I think the problem occures after grub was updated (to 0.93).

Now only the grub prombt appears at boot.

It would be nice if somebody will help me out.

Bye,

Wishmaster

----------

## m33sb3w

Not 100% sure here, but I seem to remember reading about this once...

Try making a link named boot in the /boot directory that points to that directory.

```
# ln -s . boot
```

I know it sounds stupid, but like I said I remember reading something about it once.

Eric

----------

## Wishmaster

Allthough I don't understand the command, I tried it. But no change. Sorry.

I think you mean the link "boot" in the directory "/boot" that aims at "/boot" is that right? This link already there.

Do you have another idea? It would be great!  :Smile: 

Bye,

Wishmaster

----------

## m33sb3w

Man, I'm a bit out of it today...I read it again and saw that grub said it suceeded...have you tried the rest of the setup and then tried rebooting?  I don't know why it wouldn't find the /boot/grub/stage1, but it still found stage1 under just /grub/stage1

 *The grub manual wrote:*   

> This is an essential image used for booting up GRUB. Usually, this is embedded in a MBR or the boot sector of a partition. Because a PC boot sector is 512 bytes, the size of this image is exactly 512 bytes.
> 
>     All stage1 must do is to load Stage 2 or Stage 1.5 from a local disk. Because of the size restriction, stage1 encodes the location of Stage 2 (or Stage 1.5) in a block list format, so it never understand any filesystem structure.

 

Now from what your output read, grub installed stage1 so from what I understand you should be all set once you finish up everything else (i.e. tell it your root and then go edit the config file).

----------

## Wishmaster

Yes, you are right it suceeded and grub is installed in the mbr. I finished the configuration process and restarted but i only get the grub prompt.

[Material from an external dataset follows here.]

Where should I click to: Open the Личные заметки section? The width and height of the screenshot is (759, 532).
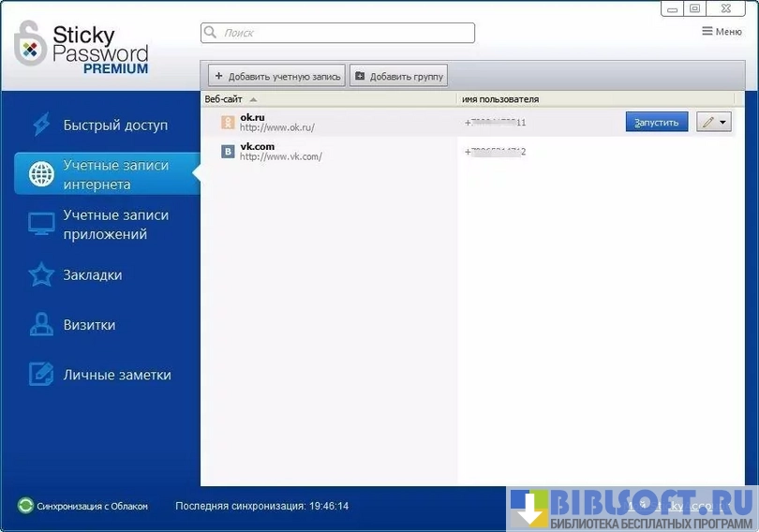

The funny thing is that it works for half a year, so i think my config file is ok  and now after an grub update it doesn't work anymore.

I also have reemerge grub and again tried to install but nothing changed.

----------

## m33sb3w

There's one more thing I can think of to check...

I believe that grub used to use menu.lst as the config file and that it now uses the file grub.conf in the same directory.  The setup of the file is exactly the same...just the name is different.  If you had an older version and used menu.lst, try making a link called grub.conf that points to menu.lst.

Eric

----------

## Wishmaster

Ok, i think there is the problem. 

Now after the initialisation of the bios a blank screen with a blinking prompt in the upper left appears. But the menu is loaded.

And after 10 seconds the default entry is booted, ( i'm glad that it is gentoo!).

But now: How can i make my menu visible?

Thanks a lot for your help!

----------

## m33sb3w

I found this:

 *the grub manual wrote:*   

> hiddenmenu 	Command
> 
> Don't display the menu. If the command is used, no menu will be displayed on the control terminal, and the default entry will be booted after the timeout expired. The user can still request the menu to be displayed by pressing <ESC> before the timeout expires. See also Hidden menu interface.

 

It sounds like what you're experiencing.  Maybe it's being invoked somehow.  You might want to check that.

The entire grub manual can be found here.  It's very well written.

Eric

----------

## Wishmaster

 *m33sb3w wrote:*   

> 
> 
> It sounds like what you're experiencing.  Maybe it's being invoked somehow.  You might want to check that.
> 
> The entire grub manual can be found here.  It's very well written.
> ...

 

Thx for the link. I've tried pressing "ESC" when the blinking prompt is shown. But no menu is displayed.

In the manual i also found:

 *Quote:*   

> 
> 
> If you are not sure which partition actually holds these files, use the command find (see find), like this:
> 
> grub> find /boot/grub/stage1
> ...

 

The output of this command is:

```

grub> find /boot/grub/stage1

Error 15: File not found

```

So, back to the roots: 

I downloaded the grub sources and installed it manually. Substituted the stage1 file and again tried to insert the new MBR. And again the same failure.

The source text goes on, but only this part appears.